• Task statement
The answer must consist of each line below that contains the word "will", copied in full.

• Material supplied
- Opening Delimiter -
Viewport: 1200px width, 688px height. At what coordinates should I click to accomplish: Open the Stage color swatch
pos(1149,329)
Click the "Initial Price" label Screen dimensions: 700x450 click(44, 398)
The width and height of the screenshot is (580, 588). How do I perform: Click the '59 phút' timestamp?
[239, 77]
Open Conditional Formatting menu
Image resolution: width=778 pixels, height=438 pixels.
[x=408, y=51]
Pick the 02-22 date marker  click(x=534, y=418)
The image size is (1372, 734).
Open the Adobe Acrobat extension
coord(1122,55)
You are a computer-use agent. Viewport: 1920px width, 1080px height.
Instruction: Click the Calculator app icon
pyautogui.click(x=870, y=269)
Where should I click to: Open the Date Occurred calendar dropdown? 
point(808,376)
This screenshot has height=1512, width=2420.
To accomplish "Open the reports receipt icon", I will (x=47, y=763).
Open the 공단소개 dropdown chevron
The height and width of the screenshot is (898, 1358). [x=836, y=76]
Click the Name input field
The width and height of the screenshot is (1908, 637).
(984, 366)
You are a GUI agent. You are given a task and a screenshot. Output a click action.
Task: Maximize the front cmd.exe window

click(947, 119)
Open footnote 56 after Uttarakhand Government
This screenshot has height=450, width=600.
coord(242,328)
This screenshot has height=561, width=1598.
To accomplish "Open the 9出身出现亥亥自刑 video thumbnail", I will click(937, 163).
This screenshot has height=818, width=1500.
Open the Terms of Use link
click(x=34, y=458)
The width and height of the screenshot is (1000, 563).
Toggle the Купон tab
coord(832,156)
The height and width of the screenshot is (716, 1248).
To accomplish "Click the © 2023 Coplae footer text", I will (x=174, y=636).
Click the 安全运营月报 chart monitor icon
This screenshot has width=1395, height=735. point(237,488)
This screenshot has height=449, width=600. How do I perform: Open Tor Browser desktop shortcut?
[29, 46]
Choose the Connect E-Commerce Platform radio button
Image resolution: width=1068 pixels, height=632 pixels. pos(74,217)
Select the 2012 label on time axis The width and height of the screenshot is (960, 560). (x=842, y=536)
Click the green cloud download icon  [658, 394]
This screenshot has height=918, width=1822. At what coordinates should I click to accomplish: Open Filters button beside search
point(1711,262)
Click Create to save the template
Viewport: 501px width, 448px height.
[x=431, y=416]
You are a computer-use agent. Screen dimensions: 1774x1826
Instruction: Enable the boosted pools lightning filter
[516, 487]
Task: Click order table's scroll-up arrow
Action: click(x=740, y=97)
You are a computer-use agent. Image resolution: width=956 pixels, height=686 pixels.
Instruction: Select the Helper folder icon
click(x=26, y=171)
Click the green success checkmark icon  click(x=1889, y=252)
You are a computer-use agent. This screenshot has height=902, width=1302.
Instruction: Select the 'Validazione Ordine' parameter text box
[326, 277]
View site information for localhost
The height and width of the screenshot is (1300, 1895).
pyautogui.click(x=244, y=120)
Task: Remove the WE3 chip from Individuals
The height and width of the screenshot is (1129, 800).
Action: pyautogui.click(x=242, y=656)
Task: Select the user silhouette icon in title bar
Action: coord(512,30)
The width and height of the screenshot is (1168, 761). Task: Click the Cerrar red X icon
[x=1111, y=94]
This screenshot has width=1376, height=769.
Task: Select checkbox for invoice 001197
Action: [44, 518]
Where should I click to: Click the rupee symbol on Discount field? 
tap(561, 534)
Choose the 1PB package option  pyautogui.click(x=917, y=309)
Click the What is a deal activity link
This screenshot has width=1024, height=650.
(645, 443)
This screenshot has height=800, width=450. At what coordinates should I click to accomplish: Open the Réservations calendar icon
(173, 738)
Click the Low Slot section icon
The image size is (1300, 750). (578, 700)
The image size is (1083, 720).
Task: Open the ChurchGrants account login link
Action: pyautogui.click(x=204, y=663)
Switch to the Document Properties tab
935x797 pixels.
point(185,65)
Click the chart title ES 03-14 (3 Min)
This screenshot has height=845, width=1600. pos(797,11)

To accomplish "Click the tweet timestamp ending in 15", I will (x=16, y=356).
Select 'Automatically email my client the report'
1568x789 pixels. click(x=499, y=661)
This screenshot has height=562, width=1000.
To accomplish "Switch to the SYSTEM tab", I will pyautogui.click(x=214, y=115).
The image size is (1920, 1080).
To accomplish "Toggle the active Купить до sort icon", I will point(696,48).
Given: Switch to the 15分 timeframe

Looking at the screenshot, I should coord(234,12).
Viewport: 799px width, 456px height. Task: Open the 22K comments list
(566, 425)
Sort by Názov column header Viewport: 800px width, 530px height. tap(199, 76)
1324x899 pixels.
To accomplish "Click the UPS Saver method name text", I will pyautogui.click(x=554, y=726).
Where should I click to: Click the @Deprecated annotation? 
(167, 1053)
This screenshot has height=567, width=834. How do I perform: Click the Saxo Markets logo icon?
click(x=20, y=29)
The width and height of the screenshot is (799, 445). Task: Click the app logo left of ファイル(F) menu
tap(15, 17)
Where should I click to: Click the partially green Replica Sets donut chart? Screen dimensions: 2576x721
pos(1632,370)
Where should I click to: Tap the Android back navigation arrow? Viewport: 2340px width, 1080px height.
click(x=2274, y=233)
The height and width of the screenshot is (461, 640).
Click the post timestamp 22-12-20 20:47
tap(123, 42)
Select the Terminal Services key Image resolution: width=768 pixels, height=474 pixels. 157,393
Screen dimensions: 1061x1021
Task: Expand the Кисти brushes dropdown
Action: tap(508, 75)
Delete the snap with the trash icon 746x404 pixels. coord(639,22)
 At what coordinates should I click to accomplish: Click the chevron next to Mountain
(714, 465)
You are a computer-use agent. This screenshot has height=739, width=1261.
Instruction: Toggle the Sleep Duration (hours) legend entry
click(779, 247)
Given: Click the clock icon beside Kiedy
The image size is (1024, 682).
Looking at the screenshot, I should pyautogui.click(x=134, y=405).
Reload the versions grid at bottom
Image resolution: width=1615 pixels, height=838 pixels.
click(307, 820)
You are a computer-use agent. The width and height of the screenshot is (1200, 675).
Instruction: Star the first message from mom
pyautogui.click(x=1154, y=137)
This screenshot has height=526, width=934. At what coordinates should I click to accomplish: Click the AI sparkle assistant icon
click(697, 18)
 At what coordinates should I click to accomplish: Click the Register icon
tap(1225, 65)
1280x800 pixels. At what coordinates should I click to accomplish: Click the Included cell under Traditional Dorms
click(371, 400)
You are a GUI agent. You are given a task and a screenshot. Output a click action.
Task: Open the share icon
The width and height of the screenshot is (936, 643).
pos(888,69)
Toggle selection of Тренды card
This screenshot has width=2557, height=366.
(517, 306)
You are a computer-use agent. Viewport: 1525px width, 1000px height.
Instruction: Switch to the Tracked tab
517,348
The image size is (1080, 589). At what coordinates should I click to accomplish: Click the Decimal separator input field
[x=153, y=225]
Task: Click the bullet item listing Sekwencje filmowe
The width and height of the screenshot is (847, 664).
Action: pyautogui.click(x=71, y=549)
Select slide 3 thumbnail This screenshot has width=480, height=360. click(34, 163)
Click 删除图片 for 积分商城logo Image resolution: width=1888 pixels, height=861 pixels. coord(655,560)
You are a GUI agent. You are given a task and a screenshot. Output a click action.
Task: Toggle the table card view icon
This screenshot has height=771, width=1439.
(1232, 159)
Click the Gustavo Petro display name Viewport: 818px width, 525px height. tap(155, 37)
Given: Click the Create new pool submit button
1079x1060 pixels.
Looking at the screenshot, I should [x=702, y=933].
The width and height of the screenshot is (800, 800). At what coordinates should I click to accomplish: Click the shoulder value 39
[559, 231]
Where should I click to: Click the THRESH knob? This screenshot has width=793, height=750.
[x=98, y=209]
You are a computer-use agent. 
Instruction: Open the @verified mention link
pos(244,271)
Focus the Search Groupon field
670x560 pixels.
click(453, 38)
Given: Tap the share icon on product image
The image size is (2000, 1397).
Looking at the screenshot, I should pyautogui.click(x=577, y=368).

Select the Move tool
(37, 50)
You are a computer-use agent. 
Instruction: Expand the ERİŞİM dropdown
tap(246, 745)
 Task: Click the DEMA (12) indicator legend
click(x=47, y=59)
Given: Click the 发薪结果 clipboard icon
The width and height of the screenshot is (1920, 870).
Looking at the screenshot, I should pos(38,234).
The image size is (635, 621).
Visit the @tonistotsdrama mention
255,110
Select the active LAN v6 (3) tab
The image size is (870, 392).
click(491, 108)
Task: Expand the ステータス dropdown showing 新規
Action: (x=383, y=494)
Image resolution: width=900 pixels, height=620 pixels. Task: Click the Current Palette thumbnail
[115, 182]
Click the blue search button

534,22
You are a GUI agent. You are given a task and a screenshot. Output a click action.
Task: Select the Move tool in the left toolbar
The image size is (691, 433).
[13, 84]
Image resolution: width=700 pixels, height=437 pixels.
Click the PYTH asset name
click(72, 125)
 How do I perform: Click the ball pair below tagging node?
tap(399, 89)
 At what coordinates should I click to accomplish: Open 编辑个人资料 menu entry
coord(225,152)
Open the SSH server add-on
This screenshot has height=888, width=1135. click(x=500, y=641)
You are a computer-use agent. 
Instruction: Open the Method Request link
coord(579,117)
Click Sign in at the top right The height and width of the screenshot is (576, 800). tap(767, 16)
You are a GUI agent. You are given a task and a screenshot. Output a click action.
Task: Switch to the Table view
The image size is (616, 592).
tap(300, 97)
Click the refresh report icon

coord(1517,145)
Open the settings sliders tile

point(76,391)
- Closing Delimiter -
• Answer below
To accomplish "Open the reports receipt icon", I will (x=47, y=763).
To accomplish "Open the 9出身出现亥亥自刑 video thumbnail", I will click(937, 163).
To accomplish "Click the © 2023 Coplae footer text", I will (x=174, y=636).
To accomplish "Click the tweet timestamp ending in 15", I will (x=16, y=356).
To accomplish "Switch to the SYSTEM tab", I will pyautogui.click(x=214, y=115).
To accomplish "Toggle the active Купить до sort icon", I will point(696,48).
To accomplish "Click the UPS Saver method name text", I will pyautogui.click(x=554, y=726).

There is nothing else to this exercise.